Size Matters


A project manager asked me the following question – are there templates available to size the various phases of a DW/BI project? I tried to come up with one, but realized its futility. There are too many variables. I have listed the phases and some guidance to scoping each of them, but assigning even rough estimates to any of them is going to be too much of a SWAG even for someone as dangerously eager to incur the risk of random flak from strangers as myself.  I did it anyway. I’ll regret this.

Her question pertained to an Agile methodology (repeated iterations) but I think that aspect is immaterial to this conversation.

The phases are –

Requirements Gathering, of course

Design – Data Model, ETL Design, Report Design, OLAP Design

Development – ETL, Reporting, OLAP

Testing

Release – UAT if needed

Typically, and I offer this with a BIG pinch of salt, requirements gathering should take the least amount of time, followed by design and testing. Development should be the most time consuming activity.
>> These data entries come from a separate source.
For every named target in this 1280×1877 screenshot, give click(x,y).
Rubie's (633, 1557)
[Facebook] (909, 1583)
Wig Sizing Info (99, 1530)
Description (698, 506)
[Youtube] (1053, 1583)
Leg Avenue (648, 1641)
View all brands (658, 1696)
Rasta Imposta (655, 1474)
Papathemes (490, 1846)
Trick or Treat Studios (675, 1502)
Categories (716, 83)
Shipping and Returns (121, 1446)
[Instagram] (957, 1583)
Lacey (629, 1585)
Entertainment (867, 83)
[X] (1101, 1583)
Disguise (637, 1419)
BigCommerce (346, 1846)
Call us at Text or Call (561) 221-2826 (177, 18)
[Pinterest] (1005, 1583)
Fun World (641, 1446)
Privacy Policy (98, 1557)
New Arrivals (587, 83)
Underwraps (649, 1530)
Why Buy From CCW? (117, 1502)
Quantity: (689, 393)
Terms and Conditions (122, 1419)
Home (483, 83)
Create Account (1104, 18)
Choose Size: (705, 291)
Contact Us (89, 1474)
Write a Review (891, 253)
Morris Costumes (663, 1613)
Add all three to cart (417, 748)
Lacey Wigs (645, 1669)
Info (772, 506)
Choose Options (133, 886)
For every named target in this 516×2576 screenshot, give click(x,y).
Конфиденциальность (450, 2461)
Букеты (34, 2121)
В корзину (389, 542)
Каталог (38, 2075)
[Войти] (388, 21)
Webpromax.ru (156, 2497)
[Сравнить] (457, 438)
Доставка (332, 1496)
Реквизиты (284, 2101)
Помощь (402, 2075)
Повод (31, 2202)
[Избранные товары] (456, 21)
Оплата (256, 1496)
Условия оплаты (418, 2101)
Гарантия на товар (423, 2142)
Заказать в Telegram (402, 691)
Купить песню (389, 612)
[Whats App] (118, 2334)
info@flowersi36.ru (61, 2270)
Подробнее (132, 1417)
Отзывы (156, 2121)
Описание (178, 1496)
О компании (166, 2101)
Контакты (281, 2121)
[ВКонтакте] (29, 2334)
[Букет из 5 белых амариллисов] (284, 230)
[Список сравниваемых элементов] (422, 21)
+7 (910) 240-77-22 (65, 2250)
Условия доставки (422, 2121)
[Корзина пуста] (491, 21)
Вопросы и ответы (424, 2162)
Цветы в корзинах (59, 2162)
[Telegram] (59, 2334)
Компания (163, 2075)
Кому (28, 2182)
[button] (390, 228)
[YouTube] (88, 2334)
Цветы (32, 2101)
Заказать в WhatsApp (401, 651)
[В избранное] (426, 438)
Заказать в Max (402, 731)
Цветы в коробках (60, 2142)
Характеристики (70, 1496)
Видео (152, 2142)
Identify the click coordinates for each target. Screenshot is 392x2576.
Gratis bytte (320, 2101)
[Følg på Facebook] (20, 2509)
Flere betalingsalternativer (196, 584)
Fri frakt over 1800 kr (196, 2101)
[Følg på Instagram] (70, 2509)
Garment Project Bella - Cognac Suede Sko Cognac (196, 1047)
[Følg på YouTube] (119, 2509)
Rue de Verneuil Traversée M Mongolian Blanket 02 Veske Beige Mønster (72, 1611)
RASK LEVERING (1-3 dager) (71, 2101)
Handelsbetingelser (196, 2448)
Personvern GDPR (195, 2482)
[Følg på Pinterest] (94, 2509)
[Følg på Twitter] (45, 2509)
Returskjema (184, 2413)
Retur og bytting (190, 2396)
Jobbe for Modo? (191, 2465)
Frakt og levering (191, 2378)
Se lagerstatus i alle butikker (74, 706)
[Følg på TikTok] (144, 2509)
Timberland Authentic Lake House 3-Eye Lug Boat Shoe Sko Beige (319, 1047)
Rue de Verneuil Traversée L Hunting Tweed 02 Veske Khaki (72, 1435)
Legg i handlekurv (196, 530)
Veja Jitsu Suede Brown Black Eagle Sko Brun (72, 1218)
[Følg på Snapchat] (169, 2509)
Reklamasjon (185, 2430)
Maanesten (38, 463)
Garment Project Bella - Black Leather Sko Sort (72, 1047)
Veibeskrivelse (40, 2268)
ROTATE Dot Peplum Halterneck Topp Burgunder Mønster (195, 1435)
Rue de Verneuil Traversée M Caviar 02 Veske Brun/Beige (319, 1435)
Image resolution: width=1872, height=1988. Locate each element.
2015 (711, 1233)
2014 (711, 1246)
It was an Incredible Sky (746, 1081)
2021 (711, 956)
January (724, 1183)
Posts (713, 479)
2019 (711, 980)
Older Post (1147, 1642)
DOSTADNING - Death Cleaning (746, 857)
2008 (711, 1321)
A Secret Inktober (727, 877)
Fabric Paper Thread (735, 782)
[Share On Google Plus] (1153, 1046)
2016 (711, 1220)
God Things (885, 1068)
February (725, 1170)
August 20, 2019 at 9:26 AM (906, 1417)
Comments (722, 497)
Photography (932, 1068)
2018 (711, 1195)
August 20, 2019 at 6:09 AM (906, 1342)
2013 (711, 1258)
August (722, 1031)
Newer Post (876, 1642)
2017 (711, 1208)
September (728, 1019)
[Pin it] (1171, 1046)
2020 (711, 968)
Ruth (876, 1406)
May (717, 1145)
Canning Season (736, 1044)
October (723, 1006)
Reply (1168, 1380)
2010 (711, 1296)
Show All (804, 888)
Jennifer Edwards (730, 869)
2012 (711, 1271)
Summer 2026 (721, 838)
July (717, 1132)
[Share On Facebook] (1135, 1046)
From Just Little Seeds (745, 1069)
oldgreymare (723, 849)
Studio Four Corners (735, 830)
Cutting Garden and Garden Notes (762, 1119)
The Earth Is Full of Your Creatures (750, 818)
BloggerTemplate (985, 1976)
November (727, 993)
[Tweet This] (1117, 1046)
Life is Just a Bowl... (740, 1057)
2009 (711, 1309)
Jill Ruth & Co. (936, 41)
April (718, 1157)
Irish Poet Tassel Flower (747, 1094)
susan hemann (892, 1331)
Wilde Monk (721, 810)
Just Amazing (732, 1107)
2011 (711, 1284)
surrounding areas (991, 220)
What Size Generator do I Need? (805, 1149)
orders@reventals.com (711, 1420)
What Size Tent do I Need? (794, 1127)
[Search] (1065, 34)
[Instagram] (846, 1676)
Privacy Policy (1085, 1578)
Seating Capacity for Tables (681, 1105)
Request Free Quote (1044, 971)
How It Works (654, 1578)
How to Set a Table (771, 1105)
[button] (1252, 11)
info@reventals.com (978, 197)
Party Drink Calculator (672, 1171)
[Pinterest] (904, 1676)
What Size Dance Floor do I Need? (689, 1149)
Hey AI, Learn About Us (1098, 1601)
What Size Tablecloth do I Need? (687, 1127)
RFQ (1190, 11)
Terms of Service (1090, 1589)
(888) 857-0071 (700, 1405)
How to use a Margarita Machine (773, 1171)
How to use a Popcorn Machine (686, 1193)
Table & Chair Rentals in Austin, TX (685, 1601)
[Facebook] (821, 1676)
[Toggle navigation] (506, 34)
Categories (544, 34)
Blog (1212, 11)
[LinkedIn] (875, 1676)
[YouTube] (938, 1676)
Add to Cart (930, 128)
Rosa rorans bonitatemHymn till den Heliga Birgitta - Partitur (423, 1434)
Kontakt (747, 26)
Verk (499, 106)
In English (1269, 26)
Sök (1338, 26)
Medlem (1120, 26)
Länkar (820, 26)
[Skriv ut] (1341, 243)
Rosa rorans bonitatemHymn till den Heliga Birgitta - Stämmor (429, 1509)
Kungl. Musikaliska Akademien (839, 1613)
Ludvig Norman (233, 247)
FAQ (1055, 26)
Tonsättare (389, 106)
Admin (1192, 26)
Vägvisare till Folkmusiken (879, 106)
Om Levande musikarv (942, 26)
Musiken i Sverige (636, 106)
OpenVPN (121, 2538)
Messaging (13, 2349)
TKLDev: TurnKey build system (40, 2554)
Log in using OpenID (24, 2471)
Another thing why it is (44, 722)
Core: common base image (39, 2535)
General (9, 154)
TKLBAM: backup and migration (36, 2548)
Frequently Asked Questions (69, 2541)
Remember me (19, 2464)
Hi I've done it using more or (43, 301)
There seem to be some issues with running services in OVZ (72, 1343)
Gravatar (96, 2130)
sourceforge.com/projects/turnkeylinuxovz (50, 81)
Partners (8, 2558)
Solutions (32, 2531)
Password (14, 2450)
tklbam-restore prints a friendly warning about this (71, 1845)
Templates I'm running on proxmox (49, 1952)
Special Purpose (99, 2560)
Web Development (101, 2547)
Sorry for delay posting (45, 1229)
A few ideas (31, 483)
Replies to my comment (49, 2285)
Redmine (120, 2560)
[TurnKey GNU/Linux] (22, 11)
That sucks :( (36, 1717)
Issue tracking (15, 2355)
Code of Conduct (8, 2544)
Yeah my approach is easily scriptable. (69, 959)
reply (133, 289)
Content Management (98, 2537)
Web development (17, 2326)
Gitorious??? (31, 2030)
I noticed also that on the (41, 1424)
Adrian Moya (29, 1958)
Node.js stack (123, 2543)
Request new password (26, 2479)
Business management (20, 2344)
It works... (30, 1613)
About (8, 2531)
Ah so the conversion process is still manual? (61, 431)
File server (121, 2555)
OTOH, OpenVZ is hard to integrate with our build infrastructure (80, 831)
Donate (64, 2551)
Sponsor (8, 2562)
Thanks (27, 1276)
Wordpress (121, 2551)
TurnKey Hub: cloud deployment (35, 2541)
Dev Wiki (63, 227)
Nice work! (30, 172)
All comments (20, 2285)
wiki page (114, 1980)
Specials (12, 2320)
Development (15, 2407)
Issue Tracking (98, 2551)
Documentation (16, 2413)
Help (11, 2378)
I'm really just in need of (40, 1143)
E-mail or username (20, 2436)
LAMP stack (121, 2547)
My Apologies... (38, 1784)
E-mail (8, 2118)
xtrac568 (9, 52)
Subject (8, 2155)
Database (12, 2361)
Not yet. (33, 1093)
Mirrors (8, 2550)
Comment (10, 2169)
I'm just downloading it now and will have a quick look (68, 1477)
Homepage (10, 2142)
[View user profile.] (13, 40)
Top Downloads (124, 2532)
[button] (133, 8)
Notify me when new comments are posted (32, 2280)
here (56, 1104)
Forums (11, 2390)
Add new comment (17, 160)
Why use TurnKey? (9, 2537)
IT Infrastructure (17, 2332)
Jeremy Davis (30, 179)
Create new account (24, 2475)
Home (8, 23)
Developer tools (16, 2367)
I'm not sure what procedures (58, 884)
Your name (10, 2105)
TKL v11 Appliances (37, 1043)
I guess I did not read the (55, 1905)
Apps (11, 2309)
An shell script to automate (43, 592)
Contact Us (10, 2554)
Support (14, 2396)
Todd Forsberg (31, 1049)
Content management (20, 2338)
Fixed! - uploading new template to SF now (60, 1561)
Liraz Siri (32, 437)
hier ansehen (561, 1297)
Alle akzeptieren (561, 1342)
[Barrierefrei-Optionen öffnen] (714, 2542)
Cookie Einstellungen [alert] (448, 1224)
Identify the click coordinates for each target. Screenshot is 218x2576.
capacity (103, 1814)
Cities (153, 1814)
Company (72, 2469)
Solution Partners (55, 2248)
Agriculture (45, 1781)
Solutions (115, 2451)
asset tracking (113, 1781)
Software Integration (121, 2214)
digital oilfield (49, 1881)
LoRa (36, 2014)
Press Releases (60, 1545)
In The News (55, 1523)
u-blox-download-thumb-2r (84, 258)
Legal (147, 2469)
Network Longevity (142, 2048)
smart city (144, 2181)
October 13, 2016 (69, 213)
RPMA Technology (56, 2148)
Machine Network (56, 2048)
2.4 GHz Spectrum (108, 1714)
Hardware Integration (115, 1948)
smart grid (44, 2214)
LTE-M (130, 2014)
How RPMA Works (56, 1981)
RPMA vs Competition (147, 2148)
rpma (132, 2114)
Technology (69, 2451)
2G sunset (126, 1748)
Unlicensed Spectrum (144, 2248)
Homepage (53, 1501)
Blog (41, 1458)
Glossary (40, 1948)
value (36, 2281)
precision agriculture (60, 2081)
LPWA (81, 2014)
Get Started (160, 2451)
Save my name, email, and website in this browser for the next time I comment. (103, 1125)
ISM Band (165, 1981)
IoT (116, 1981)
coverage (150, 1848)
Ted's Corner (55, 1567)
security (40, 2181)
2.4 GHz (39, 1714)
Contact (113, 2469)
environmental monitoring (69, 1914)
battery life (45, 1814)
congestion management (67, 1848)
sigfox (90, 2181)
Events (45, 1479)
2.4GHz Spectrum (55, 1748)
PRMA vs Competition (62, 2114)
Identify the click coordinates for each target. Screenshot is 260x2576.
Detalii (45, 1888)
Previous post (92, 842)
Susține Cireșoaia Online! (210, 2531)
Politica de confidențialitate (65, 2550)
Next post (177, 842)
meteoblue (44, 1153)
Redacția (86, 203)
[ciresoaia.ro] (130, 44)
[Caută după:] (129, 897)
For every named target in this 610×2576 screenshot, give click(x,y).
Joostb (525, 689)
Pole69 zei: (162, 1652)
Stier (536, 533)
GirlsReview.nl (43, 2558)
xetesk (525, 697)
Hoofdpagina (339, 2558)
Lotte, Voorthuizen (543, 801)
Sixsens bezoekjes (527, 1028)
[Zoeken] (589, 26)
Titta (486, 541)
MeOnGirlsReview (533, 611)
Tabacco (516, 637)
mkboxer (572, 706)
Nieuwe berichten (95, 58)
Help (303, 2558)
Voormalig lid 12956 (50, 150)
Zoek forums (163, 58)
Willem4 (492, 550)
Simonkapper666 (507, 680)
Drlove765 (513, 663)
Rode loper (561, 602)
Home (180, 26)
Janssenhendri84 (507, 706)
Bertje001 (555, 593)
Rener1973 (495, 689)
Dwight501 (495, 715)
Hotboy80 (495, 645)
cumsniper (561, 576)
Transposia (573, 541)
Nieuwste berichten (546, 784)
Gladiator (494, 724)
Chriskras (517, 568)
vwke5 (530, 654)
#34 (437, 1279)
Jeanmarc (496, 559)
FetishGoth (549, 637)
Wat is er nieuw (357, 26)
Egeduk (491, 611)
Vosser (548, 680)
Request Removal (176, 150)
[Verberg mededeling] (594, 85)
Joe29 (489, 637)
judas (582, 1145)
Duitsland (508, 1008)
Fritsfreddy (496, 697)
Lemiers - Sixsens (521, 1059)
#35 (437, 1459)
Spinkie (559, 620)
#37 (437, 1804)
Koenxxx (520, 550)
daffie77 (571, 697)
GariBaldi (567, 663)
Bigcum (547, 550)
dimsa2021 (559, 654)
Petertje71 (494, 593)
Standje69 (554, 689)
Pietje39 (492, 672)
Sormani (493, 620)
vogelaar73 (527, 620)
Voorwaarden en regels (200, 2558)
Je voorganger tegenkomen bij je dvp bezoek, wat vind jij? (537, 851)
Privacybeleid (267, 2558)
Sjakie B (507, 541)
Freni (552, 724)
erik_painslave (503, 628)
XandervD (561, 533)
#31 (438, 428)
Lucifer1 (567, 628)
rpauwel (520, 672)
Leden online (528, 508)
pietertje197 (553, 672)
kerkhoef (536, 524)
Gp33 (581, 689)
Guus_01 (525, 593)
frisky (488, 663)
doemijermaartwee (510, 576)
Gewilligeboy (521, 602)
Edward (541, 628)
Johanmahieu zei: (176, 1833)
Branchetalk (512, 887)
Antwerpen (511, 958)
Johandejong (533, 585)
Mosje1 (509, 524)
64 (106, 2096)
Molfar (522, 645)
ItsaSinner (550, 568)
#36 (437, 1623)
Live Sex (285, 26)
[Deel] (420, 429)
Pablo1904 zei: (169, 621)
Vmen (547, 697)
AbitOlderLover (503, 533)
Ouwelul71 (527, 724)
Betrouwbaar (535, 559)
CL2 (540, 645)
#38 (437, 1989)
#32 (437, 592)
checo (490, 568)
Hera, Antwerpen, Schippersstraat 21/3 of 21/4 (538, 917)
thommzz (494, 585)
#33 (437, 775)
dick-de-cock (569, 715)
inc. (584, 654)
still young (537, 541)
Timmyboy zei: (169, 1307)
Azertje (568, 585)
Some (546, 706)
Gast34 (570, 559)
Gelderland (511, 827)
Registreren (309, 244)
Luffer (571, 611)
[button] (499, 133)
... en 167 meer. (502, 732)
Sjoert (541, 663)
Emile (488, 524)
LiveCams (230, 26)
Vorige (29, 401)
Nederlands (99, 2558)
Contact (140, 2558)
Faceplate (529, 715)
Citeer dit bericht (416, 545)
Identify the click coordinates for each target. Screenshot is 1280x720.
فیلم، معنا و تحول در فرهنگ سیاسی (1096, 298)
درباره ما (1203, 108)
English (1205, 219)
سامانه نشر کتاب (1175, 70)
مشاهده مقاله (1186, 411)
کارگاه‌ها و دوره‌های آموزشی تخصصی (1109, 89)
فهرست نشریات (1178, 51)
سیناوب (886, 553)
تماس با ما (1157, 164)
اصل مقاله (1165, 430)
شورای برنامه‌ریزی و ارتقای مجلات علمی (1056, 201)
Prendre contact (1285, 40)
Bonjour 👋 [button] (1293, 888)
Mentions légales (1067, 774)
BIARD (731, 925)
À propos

Having worked on a variety of platforms and designs, I have found, generally speaking and in broad terms, that ETL development seems to be, most of the time, more effort intensive than Report development. However, again, it depends on many factors, such as how well the design aligns with the requirements. If the data warehouse design directly supported the requirements by having the appropriate metrics and dimensions in place, report development should be more straightforward, but, again, that is a very generalized statement.

Having made the appropriate CYAs, I hesitantly offer the following rampant generalizations for a breakdown.

Requirements – 10%

Design – 10%

ETL Development – 30%

Report Development  – 20%

Testing – 20%

Release – 10%

In a 10 day Agile cycle, this translates to 1 day of requirements, 1 day of design, 3 days of ETL development, 2 days of report development, 2 days of testing overall, and 1 day for packaging and releasing the deliverable.

Other factors that influence the variability of estimates are the exact requirements, of course, the technology platform used (some make it harder to write reports or easier to write ETL), the experience level of resources, etc.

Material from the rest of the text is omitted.